Há um número em quase todas as apresentações sobre envelhecimento em Portugal: a esperança de vida subiu. É verdade e é boa notícia. Há um segundo número que aparece muito menos, e que muda a conversa toda.
Em Portugal, uma pessoa que chega aos 65 anos tem em média cerca de vinte anos de vida pela frente — e cerca de oito deles em boa saúde. Os dados de 2023 apontam para perto de 8,4 anos saudáveis depois dos 65, com as mulheres a viverem mais anos no total e menos anos com saúde do que os homens. Portugal está abaixo da média europeia neste indicador, ao contrário do que acontece na esperança de vida total.
A diferença entre os dois números anda pelos doze anos.
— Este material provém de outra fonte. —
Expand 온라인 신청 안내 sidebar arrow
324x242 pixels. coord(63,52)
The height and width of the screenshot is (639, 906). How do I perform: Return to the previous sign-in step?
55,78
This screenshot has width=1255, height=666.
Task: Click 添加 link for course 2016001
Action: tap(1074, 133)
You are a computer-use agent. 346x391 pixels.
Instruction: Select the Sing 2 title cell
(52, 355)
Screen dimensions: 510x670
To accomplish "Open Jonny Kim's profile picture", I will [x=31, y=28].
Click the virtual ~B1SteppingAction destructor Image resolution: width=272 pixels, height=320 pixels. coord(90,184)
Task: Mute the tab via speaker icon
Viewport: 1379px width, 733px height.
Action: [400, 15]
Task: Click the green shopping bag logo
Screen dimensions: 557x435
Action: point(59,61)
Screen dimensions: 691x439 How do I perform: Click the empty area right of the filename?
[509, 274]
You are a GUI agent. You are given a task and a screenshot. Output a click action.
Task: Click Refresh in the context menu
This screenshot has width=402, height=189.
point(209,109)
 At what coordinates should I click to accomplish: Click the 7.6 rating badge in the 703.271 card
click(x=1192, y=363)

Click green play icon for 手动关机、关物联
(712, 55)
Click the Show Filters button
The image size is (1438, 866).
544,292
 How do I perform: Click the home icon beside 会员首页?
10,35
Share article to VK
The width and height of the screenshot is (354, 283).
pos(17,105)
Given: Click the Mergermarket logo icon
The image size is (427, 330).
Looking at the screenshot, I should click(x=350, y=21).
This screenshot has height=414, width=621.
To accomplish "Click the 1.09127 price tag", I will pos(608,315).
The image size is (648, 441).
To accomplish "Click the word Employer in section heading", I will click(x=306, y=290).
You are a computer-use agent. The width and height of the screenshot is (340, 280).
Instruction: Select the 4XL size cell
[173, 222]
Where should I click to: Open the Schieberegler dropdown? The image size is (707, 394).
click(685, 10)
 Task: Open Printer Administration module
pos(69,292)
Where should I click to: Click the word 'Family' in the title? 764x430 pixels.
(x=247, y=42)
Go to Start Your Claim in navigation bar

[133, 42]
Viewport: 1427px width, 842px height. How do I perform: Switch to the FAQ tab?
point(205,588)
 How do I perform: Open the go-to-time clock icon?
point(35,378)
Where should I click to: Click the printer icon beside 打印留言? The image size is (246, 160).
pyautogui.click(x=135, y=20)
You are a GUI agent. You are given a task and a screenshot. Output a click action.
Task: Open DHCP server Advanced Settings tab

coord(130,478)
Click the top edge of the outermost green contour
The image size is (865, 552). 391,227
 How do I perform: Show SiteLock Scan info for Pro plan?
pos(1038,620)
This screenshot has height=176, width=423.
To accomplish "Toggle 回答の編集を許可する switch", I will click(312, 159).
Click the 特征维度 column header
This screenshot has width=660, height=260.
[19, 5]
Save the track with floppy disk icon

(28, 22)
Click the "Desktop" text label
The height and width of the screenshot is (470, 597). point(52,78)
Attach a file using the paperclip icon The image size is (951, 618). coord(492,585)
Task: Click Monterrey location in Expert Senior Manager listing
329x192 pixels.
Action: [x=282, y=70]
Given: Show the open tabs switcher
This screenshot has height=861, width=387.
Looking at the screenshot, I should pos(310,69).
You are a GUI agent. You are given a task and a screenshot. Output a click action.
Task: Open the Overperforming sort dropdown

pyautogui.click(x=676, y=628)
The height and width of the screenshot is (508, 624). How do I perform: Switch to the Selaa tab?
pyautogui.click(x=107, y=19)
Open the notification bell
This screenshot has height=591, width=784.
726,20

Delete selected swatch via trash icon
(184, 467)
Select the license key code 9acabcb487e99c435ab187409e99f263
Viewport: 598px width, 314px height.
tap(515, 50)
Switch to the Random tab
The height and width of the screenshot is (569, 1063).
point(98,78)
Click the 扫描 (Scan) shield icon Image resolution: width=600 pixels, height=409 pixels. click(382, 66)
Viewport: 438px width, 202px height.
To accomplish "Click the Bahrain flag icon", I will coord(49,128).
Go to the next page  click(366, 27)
Não é uma abstração estatística. São doze anos por pessoa, multiplicados por mais de dois milhões e meio de pessoas com 65 ou mais anos — perto de um quarto da população residente.
Doze anos é onde está o setor
Vale a pena perceber de que anos estamos a falar, porque a resposta define quem trabalha lá dentro:
- lares e estruturas residenciais, onde a pessoa passa a viver;
- cuidados continuados, a RNCCI, onde se recupera função ou se estabiliza;
- apoio domiciliário, quando a casa ainda dá;
- cuidados paliativos, quando o objetivo deixa de ser prolongar e passa a ser confortar.
Nenhuma destas respostas existe para acrescentar anos saudáveis. Existem todas para tornar habitáveis os anos que não são saudáveis. É uma missão diferente, e é frequentemente avaliada com os indicadores errados.
O que a tecnologia costuma prometer, e o que devia prometer
Quase toda a tecnologia vendida ao setor do envelhecimento é vendida do lado da prevenção: prevenir quedas, prevenir declínio, adiar a dependência. É um mercado legítimo e, quando funciona, é o melhor investimento que há.
Mas o discurso da prevenção tem um efeito colateral: deixa sem linguagem quem trabalha nos doze anos. Uma direção técnica de um lar não está a prevenir grande coisa — está a cuidar de pessoas que já atravessaram esse ponto. E quando todo o material promocional fala de prevenir, o que sobra é a sensação de que cuidar bem é um prémio de consolação.
Não é. Melhorar um dia mau é um resultado, não um paliativo do discurso.
Onde é que a realidade virtual entra — e onde não entra
Vamos ser diretos, porque é a única forma de isto ser útil.
O que a RVer não faz:
- não acrescenta anos de vida saudável. Não há nada na literatura que sustente isso, e nós não o afirmamos;
- não previne dependência, fragilidade ou quedas;
- não substitui exercício, fisioterapia, nutrição ou convívio — que são as intervenções com evidência mais sólida do lado da prevenção;
- não é uma intervenção de saúde pública. É um sistema usado numa sessão, com uma pessoa, sob supervisão de quem cuida.
O que faz, e é o que temos: ambientes imersivos usados dentro daqueles doze anos, como complemento não farmacológico, sob decisão da equipa clínica — momentos de calma, de reminiscência, de distração durante um procedimento incómodo, de presença da família à distância. Cada sessão fica registada, o que dá à equipa uma coisa que raramente tem: um registo do que se fez e quando.
A investigação publicada nesta área é sobretudo de bem-estar, ansiedade, dor e qualidade de vida, não de longevidade. Reunimo-la, com os temas e as contagens à vista, na biblioteca de estudos. E onde a evidência é fraca, dizemo-lo lá.
O indicador que falta às instituições
Se a missão é a qualidade dos anos e não a quantidade, os indicadores deviam segui-la. Na prática, quase nenhuma instituição mede o que faz nesse eixo — mede ocupação, incidentes e horas de cuidado, que são indicadores de operação.
Não temos uma solução fechada para isto, e desconfie de quem tiver. Temos uma observação: quando uma equipa começa a registar sessões de qualquer atividade não farmacológica, ganha pela primeira vez uma série temporal sobre a qual discutir. Não prova efeito. Permite conversar com dados em vez de impressões, e já é mais do que existia.
Em resumo
- Cerca de vinte anos depois dos 65, cerca de oito com saúde. Portugal está abaixo da média da UE neste indicador.
- A diferença é o terreno de trabalho dos lares, dos continuados, do domicílio e dos paliativos.
- A realidade virtual não encurta essa diferença. Trabalha lá dentro.
- Quem lhe prometer anos saudáveis com um visor está a extrapolar.